◆ **Set of tasks**:
1. Reproduce the passage of the biography of Robert Storch from "Robert Phillip Storch" to "National Security Agency.".
2. Answer these questions using the biography of Robert Storch:
(a) From which school did Storch receive his Juris Doctor, and in what year?
(b) In which country was he a DOJ Resident Legal Advisor, and for which years?
(c) What position did he hold at the National Security Agency?

Robert Phillip Storch is an American lawyer and government official serving as the inspector general in the United States Department of Defense under Joe Biden. He previously served as the inspector general of the National Security Agency.

Education 
Storch earned a Bachelor of Arts degree from Harvard University in 1982 and a Juris Doctor from Columbia Law School in 1986.

Career 
After law school, he clerked for William Duffy Keller of the Central District of California. From 1995 to 2012, Storch worked in the U.S. Attorney's Office for the Northern District of New York, where he served as deputy criminal chief and counsel to the U.S. attorney. He was a DOJ Resident Legal Advisor in Ukraine from 2007 to 2009. Storch has also served as chief of the Appellate Division and senior litigation counsel, as the District of Columbia's Anti-Terrorism coordinator, at the Public Integrity Section of the United States Department of Justice Criminal Division. He also served as an assistant U.S. attorney in the Middle District of Florida and worked as an associate at Covington & Burling. He was previously the deputy inspector general at the United States Department of Justice, the DOJ Office of the Inspector General Whistleblower Ombudsperson, and chairman of the Council of the Inspectors General on Integrity and Efficiency Whistleblower Ombudsman Working Group.

◆ **Material provided**:
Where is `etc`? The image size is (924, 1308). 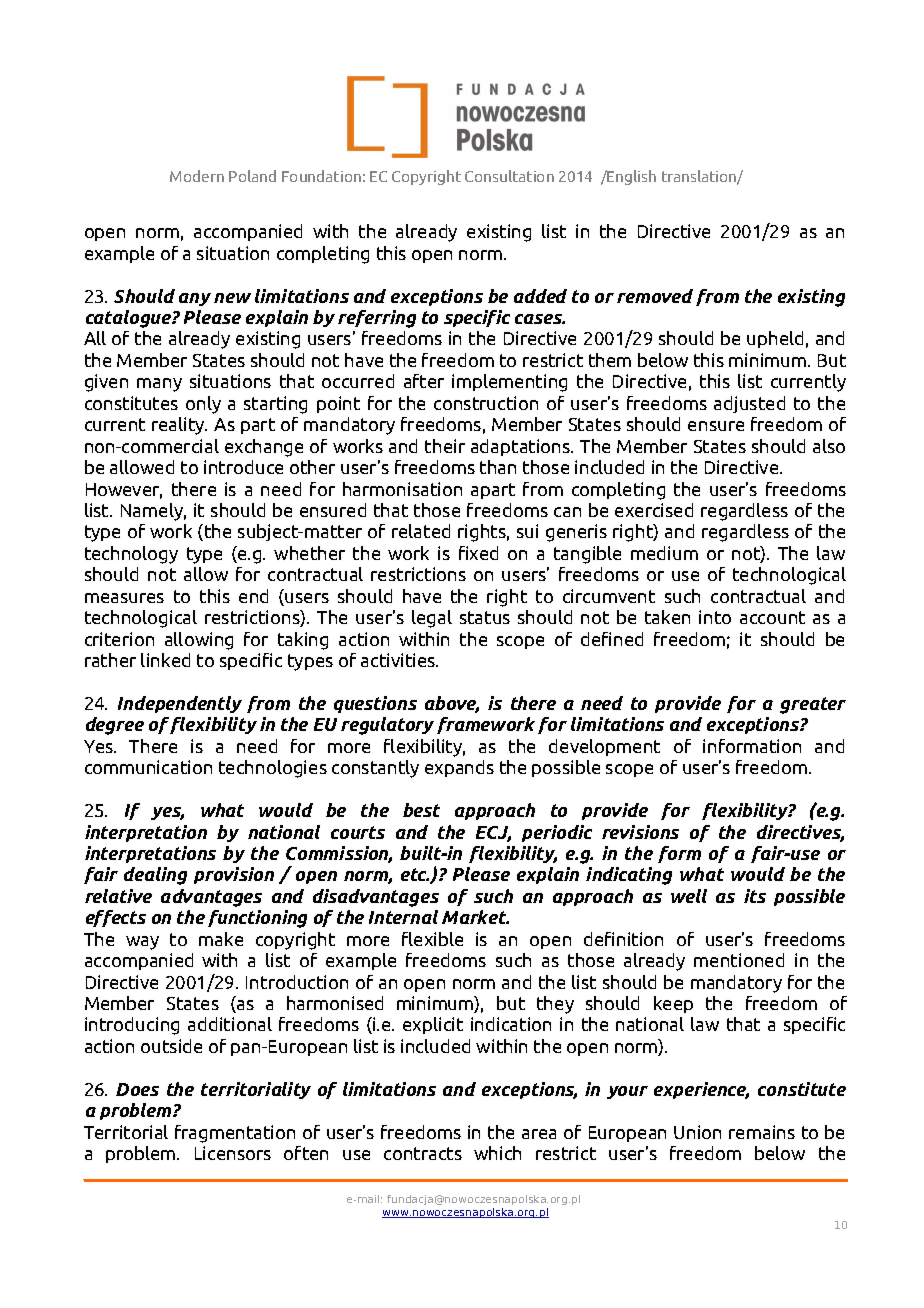 etc is located at coordinates (415, 874).
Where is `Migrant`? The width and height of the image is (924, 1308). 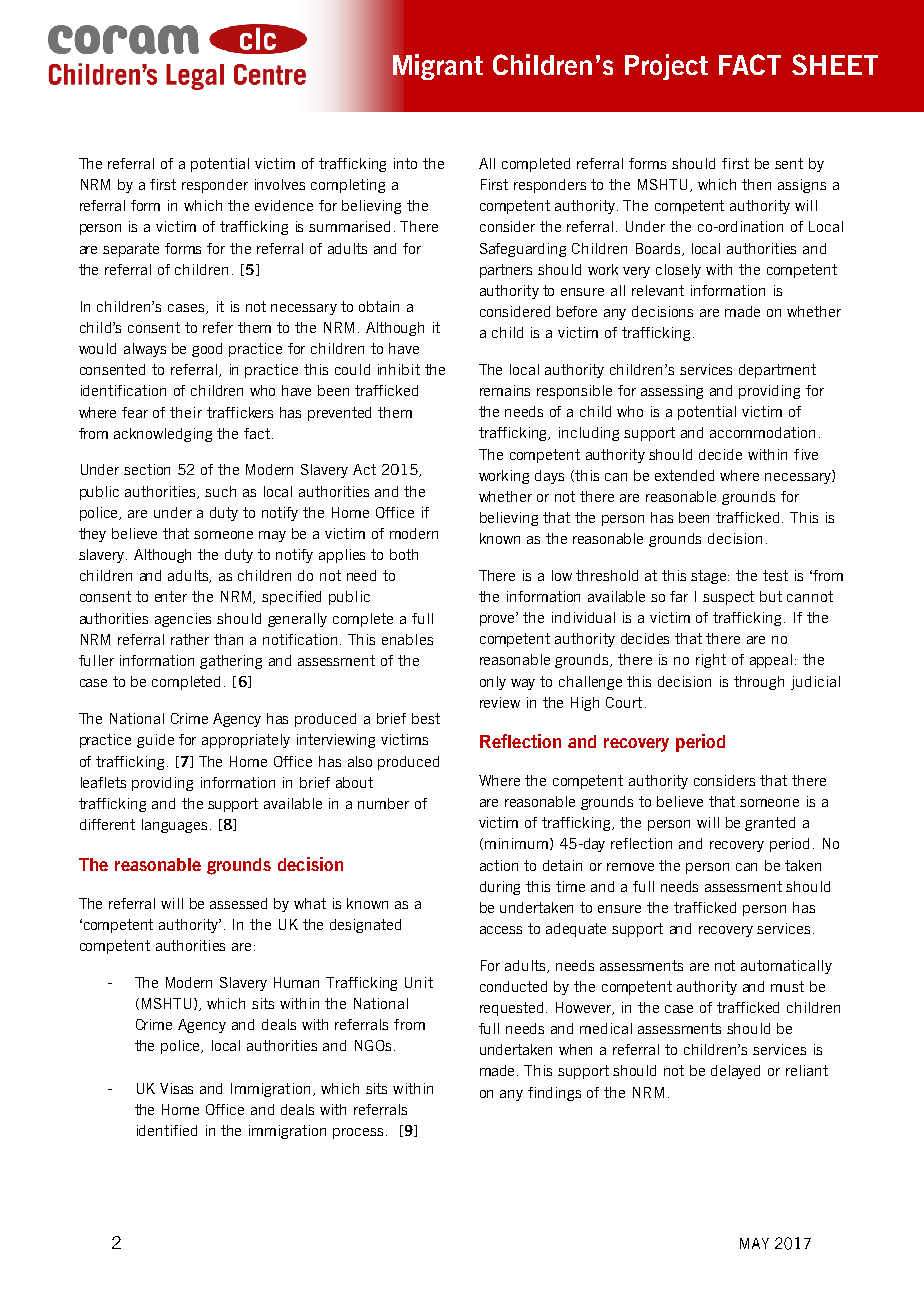 Migrant is located at coordinates (438, 67).
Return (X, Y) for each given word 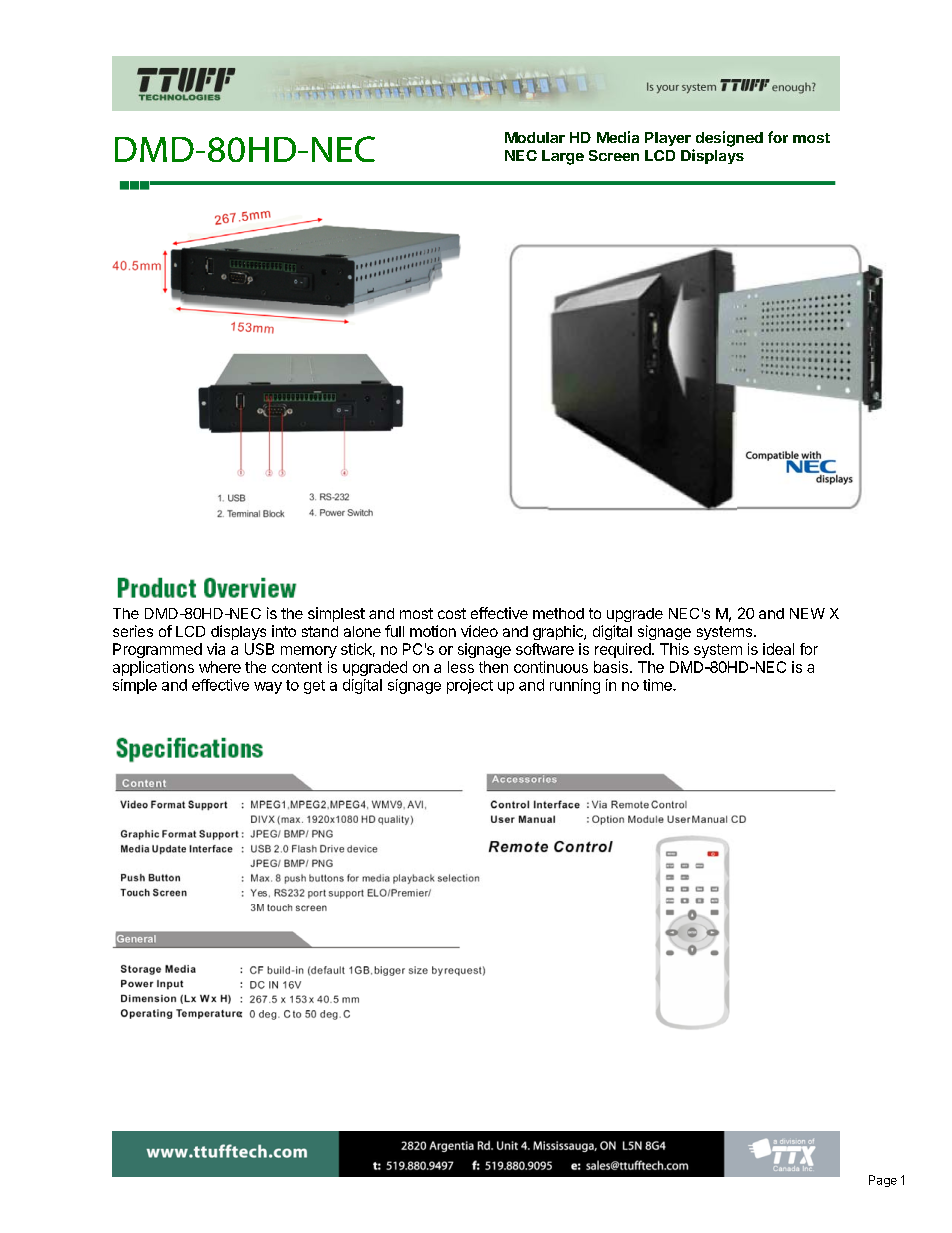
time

◆ **Complete answers**:
1.
Robert Phillip Storch is an American lawyer and government official serving as the inspector general in the United States Department of Defense under Joe Biden. He previously served as the inspector general of the National Security Agency.

2.
(a) Columbia Law School, in 1986.
(b) Ukraine, from 2007 to 2009.
(c) Inspector general.